Mastro al’Vere batté le palpebre, come sorpreso, poi replicò, brusco: «Non fare lo sciocco, Cenn!» Ma intanto l’impagliatore aveva riattizzato l’umore della folla.
«Non può essere il Drago Rinato! La Luce ci protegge, non può esserlo!»
«Sei un vecchio sciocco, Buie! Vuoi davvero la malasorte, eh?»
«E ora nominerai pure il Tenebroso! Sei preso dal Drago, Cenn Buie! Cerchi di portare sventura a tutti noi!»
Cenn si guardò intorno, con aria di sfida, cercando di far abbassare gli occhi a chi lo guardava di storto, e alzò la voce. «Io non ho udito Fain dire che si tratta di un Falso Drago. E voi? Aprite gli occhi! Dove sono le piante che abbiamo seminato? A quest’ora dovrebbero essere alte fino al ginocchio e anche di più. Perché l’inverno dura ancora, quando la primavera dovrebbe essere arrivata da un mese?» Grida irate dissero a Cenn di tenere la lingua a freno. «Non sto zitto!» protestò lui. «Nemmeno a me piacciono questi discorsi, ma non nascondo la testa sotto un cesto finché uno di Taren Ferry non viene a tagliarmi la gola. E stavolta non intendo ballare alla musica di Fain. Parla chiaro, ambulante. Cosa hai udito? Eh? Costui è un falso Drago?»
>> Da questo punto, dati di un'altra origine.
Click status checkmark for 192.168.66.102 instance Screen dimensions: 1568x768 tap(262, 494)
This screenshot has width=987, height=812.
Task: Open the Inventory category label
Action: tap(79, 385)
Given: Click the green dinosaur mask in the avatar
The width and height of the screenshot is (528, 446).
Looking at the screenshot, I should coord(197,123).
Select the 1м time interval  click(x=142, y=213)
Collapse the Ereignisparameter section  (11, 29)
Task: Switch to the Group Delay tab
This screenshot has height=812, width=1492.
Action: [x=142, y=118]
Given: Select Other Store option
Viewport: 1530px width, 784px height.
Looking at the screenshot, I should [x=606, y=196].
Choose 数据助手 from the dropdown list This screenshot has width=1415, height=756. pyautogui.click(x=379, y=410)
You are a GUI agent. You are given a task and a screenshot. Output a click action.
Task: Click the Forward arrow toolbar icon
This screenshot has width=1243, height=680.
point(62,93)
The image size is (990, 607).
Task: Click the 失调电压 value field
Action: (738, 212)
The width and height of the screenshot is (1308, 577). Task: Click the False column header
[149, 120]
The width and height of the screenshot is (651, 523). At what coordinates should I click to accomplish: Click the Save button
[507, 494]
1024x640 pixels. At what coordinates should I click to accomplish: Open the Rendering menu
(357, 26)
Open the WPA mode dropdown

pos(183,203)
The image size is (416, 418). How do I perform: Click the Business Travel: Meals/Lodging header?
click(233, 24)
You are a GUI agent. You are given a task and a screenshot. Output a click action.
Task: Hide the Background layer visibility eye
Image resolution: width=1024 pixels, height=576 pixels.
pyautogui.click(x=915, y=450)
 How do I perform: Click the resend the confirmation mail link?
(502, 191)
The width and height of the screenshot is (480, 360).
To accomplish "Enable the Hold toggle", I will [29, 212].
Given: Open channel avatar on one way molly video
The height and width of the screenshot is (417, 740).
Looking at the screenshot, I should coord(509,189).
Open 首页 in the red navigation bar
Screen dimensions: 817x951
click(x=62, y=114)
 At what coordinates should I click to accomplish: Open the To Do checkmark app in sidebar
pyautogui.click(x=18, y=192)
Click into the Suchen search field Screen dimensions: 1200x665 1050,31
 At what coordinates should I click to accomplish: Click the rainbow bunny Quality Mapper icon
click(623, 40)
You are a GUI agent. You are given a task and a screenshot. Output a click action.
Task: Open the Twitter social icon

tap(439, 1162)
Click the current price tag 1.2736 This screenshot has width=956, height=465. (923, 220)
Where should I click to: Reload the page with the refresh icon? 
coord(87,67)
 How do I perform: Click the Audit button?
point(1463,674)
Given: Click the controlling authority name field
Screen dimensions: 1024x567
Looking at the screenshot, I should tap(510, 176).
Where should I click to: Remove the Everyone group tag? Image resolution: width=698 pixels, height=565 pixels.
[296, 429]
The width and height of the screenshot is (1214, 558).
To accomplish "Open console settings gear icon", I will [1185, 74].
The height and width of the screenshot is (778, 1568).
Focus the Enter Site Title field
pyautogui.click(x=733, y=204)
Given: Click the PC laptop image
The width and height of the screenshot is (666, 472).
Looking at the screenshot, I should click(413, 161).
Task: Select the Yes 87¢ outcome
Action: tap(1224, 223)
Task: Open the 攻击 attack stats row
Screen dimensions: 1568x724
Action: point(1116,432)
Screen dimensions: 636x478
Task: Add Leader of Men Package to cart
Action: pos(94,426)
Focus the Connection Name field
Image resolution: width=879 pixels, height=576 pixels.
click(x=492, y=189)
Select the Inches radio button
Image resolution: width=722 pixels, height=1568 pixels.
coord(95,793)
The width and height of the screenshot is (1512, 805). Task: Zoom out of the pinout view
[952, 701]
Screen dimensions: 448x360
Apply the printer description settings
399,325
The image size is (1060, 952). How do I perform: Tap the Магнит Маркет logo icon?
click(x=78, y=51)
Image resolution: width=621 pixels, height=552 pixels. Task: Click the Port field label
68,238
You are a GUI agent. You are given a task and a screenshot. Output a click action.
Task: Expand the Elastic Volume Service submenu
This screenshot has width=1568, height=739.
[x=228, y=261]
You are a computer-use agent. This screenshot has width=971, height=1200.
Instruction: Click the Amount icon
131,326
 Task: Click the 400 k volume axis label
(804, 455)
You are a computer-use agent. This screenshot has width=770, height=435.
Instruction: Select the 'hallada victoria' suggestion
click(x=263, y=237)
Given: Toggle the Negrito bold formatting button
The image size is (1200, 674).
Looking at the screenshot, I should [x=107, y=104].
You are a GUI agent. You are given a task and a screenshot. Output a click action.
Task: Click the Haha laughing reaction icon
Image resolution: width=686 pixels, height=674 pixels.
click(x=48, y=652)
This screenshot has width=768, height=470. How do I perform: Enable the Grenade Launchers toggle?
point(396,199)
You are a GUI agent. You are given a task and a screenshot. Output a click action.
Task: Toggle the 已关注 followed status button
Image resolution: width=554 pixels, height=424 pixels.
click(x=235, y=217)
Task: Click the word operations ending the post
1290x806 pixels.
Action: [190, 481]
Se Fain era turbato dalle notizie portate o dal subbuglio, non lo diede a vedere. Si limitò a scrollare le spalle e a grattarsi il naso. «Chi può dirlo, prima che tutto sia finito?» rispose. Esitò, con uno dei suoi sorrisi misteriosi; lasciò girare lo sguardo sulla folla come per immaginarne le reazioni e trovandole divertenti. «Io so solo» continuò, in tono fin troppo noncurante «che costui può usare l’Unico Potere. Gli altri non potevano, ma lui può incanalarlo. Il terreno si apre sotto i piedi dei suoi nemici e mura robuste crollano al suo ordine. Il fulmine accorre quando lui lo chiama e colpisce dove lui indica. Questo ho sentito, da persone a cui credo.»
Scese un silenzio pieno di sbalordimento. Rand guardò i suoi amici. Perrin aveva l’aria di chi vede cose spiacevoli, Mat invece sembrava ancora pieno d’entusiasmo. Tam, con il viso solo un po’ meno calmo del solito, si chinò verso il sindaco, ma prima che potesse parlare, Ewin Finngar saltò su.
«Diventerà pazzo e morirà!» disse. «Nelle storie, gli uomini che incanalano il Potere impazziscono sempre, deperiscono e muoiono. Solo le donne possono toccarlo. Costui non lo sa?» Si abbassò per schivare uno scappellotto di mastro Buie.
«Basta così, ragazzo. Mostra il giusto rispetto e lascia questa faccenda a chi è più anziano di te. Fila via!»
«Sta’ calmo, Cenn» brontolò Tam. «Il ragazzo è solo curioso. Non fare lo sciocco.»
«Comportati da adulto» aggiunse Bran. «E per una volta ricorda che fai parte del Consiglio.»
A ogni parola di Tam e del sindaco, il viso grinzoso di Cenn divenne più scuro, fin quasi a sembrare violaceo. «Sapete a quale sorta di donne si riferisce. Smettila di guardarmi di storto, Luhhan, e anche tu, Crawe. Questo è un onesto villaggio di gente onesta, ed è già abbastanza brutto che ci sia Fain a parlare di falsi Draghi che usano il Potere, senza che questo sciocco ragazzo tiri in ballo anche le Aes Sedai. Di certe cose non bisognerebbe parlare e basta; e non m’importa se lascerete che quello stupido menestrello racconti ogni sorta di storie. Non è giusto né onesto.»
«Parlare non ha mai fatto male a nessuno» disse Tam.
Ma Fain non aveva terminato. «Le Aes Sedai sono già intervenute» riprese. «Un gruppo è già partito da Tar Valon. Visto che lui può usare il Potere, alla fine soltanto le Aes Sedai possono sconfiggerlo e occuparsi di lui, una volta sconfitto Se sarà sconfitto.»
Qualcuno, nella folla, gemette ad alta voce. Perfino Tam e Bran si scambiarono occhiate di disagio. La gente formò piccoli gruppi e alcuni si strinsero nel mantello, anche se il vento era scemato.
«Sarà sconfitto senz’altro» gridò uno.
«Alla fine sono stati sempre sconfitti, i falsi Draghi.»
«Dovrà essere sconfitto anche lui, no?»
«E se vincesse lui?»
Finalmente Tam riuscì a confabulare col sindaco; Bran annuì di tanto in tanto, senza badare al trambusto, e aspettò che Tam finisse, prima di farsi sentire.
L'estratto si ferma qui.